Therapists versus CFOs, and taking advice from both
Starting a business requires a whole lot of intuition. The idea that people would stay in strangers’ homes instead of hotels, and even pay for the pleasure of doing so? That must have come from a pretty damn inspired place, if you ask me.
But what often happens very quickly at small-but-successful companies is that, while they do try to retain their intuitive approaches to problem solving, they start letting the data inform their actual decisions. They get obsessed with conversions, marketing metrics, financial ratios, or whatever else makes sense in their context, to keep track of how well they’re doing.
This is not news – data-driven decision making has been around for what feels like forever, yet many entrepreneurs struggle to actually implement it early enough, and run mostly on intuition.
Why’s that a problem?
In the life of an entrepreneur, there are lots of things that feel good – and lots that don’t.

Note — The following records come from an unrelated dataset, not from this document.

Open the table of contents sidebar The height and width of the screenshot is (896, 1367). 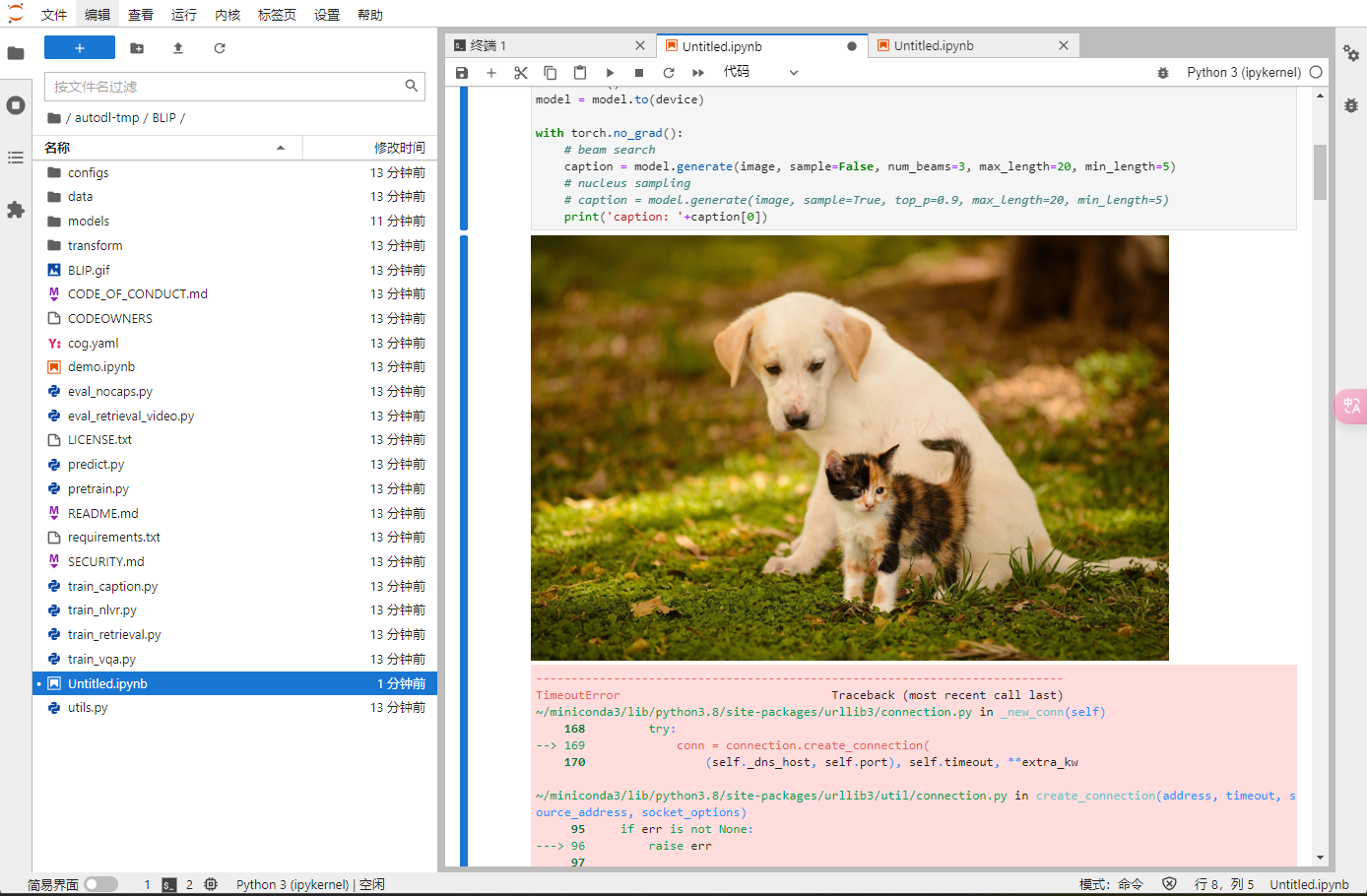pyautogui.click(x=16, y=158)
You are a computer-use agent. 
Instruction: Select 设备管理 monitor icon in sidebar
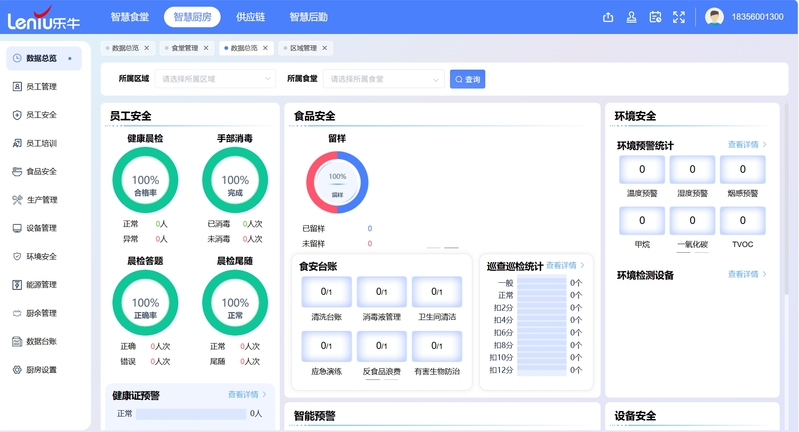tap(17, 228)
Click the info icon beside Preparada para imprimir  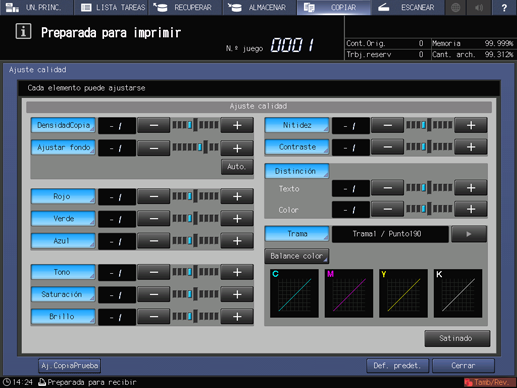point(23,32)
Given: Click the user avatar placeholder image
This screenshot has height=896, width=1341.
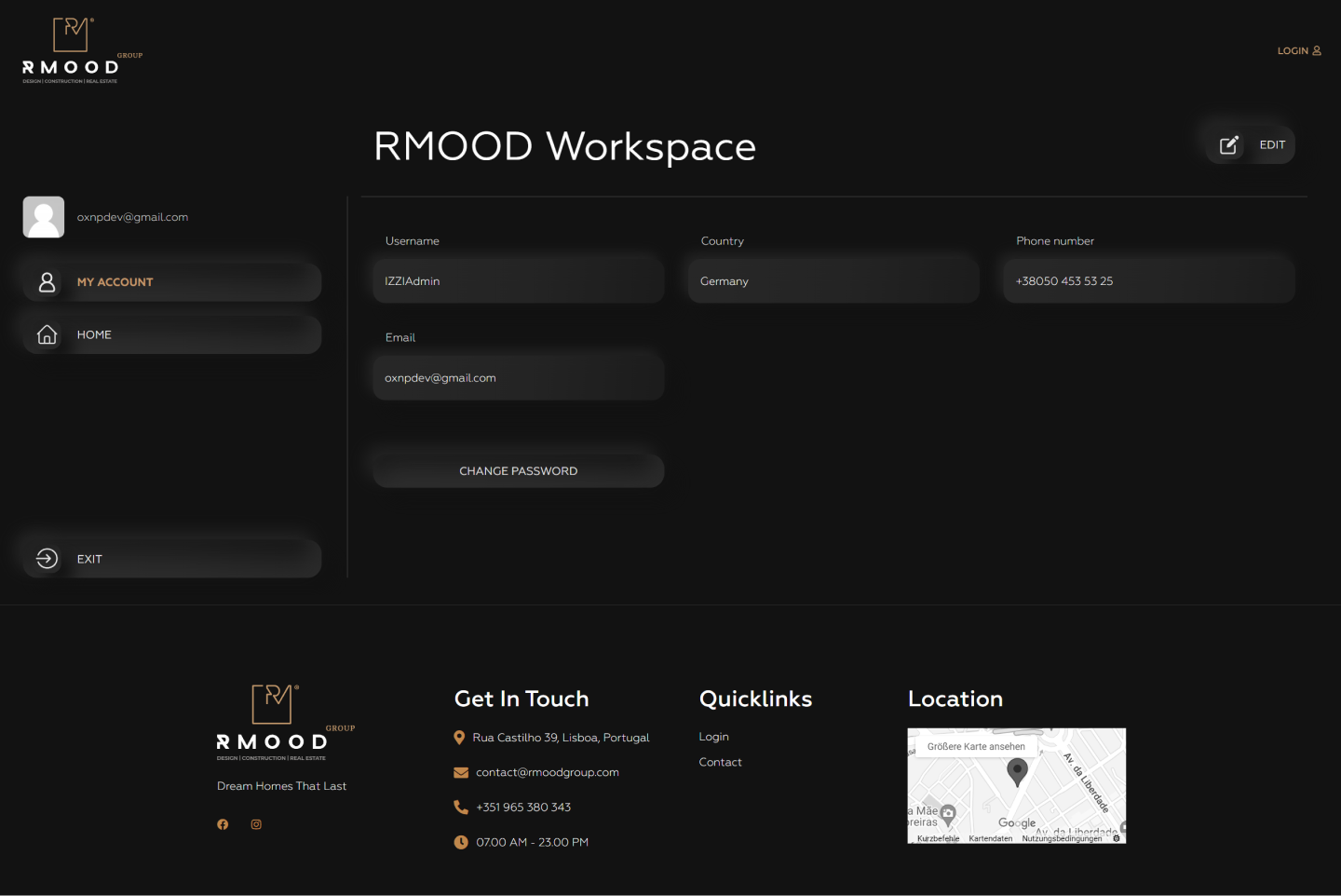Looking at the screenshot, I should [x=44, y=217].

A customer who loves us saying something really nice. A piece of media coverage that says you’re a genius. An influencer du jour wearing your sneakers. Finance Leaders featuring your newsletter, unprompted (blushing).
But then, you have that supplier who’s making it clear he has bigger, better customers to give a damn about your stock being delivered on time. A grumpy customer sending you angry emails. Someone you wanted to hire saying thanks but no thanks.

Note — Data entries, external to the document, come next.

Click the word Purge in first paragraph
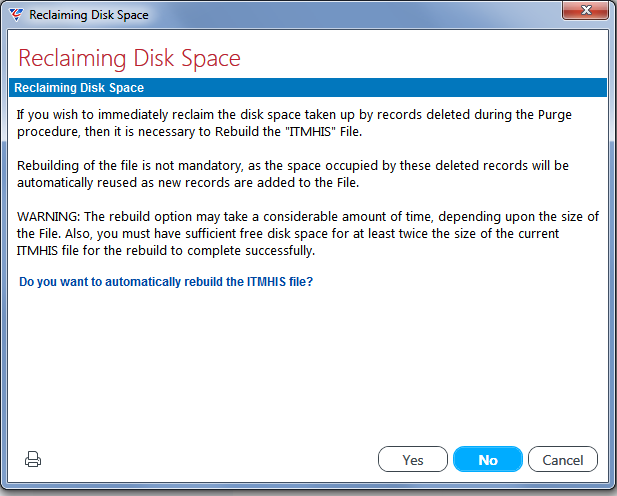The width and height of the screenshot is (617, 496). pyautogui.click(x=555, y=115)
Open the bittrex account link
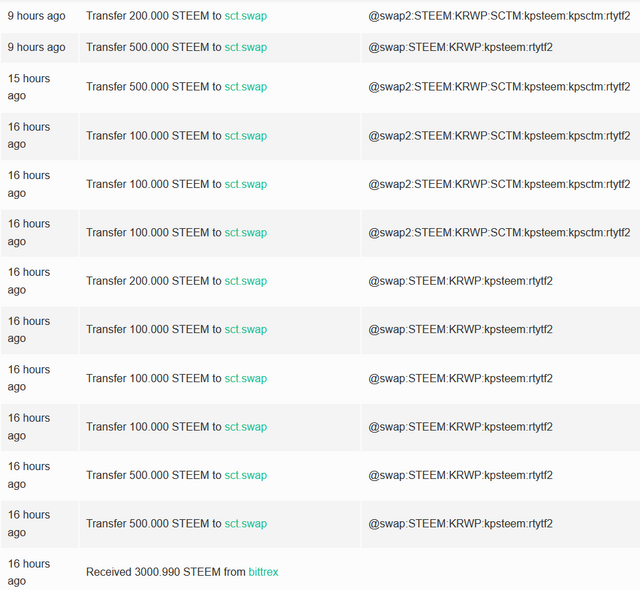This screenshot has height=590, width=640. click(x=263, y=572)
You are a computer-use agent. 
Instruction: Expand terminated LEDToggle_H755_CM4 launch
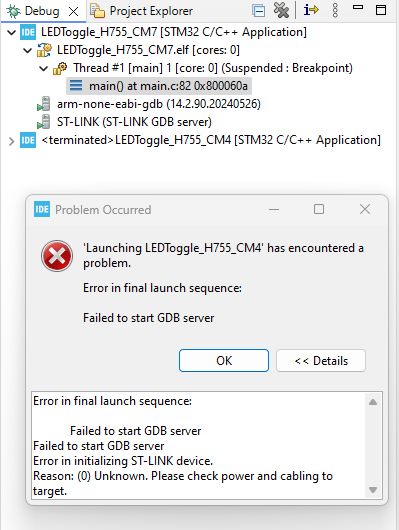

If you run things on intuition alone, it’s easy to make a lot of mistakes based on how you respond to both the high highs and the low lows. Enjoying the press so much that you spend all your time chasing media opportunities, letting the product development slide in the process. Assuming an unhappy customer is a representative of a whole segment, and deciding to stop marketing to all of them.

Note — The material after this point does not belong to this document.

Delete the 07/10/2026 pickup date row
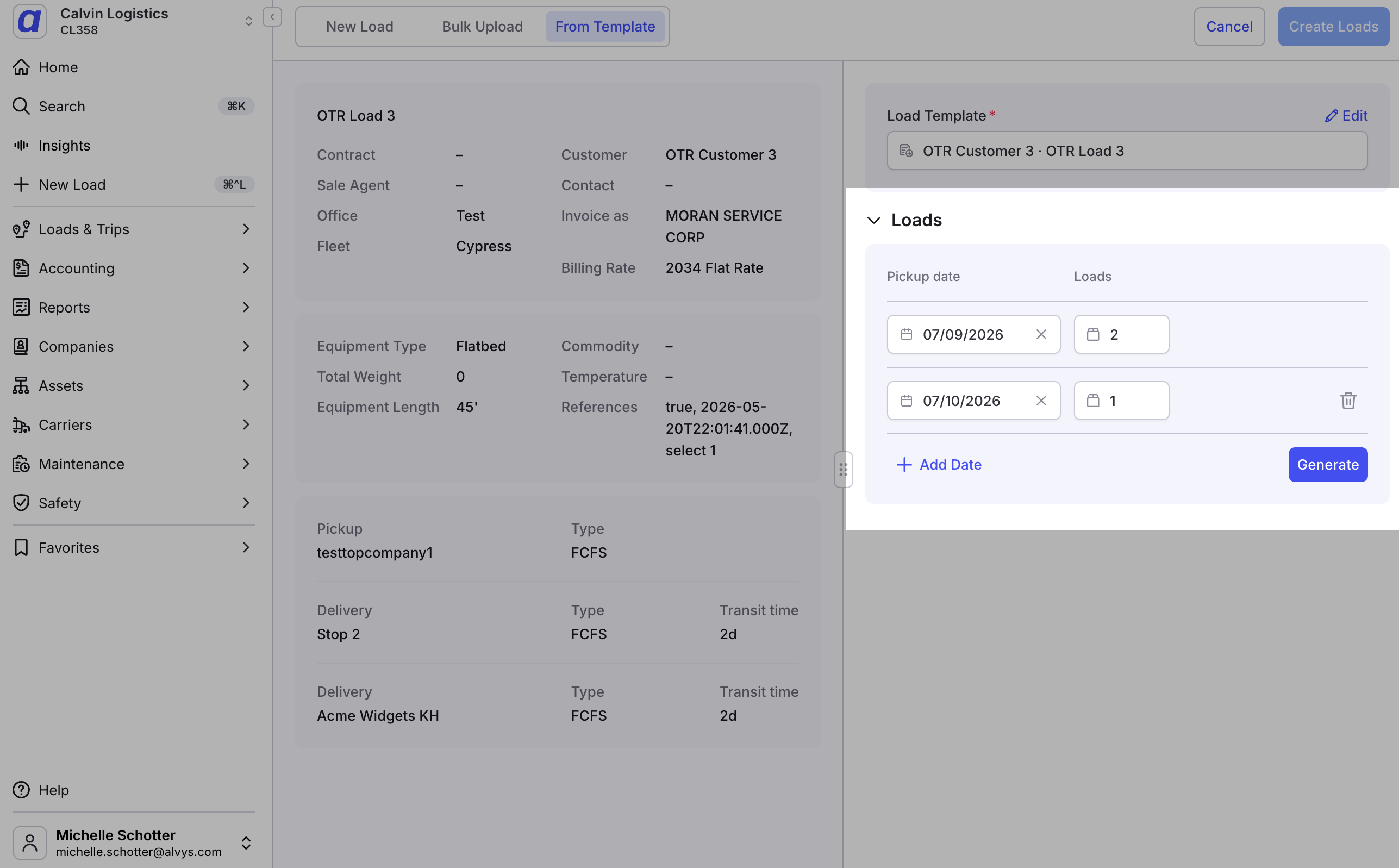Image resolution: width=1399 pixels, height=868 pixels. click(1347, 400)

Feeling your feelings is recommended by ten out of ten therapists. At the same time, keeping an eye on the data is recommended by ten out of ten CFOs. So what you need to do is both.
How much impact does an incremental piece of press coverage have on traffic, sales, business development, or hiring? What is the cost of chasing it, and what else could be done with that time or money? Is an unhappy customer uncovering a wider issue, or is it just an isolated incident? There is no way to know without looking at the data.
If you currently don’t use data to make decisions, I wrote about starting to do so here. Note the subtle but important difference between “use” and “have” – just about everyone who runs a business these days has quite a lot of data about it, so the problem often lies in not using it to make good decisions, as opposed to just not having it.
There are days when writing this newsletter is a struggle. I need to look at the metrics and remind myself that the average open rate these days is 52% and there are currently 4.8X more of you subscribed than when I started in July. My feelings are both valid, and not the whole picture. Sometimes, the latter is much more optimistic – thanks to you.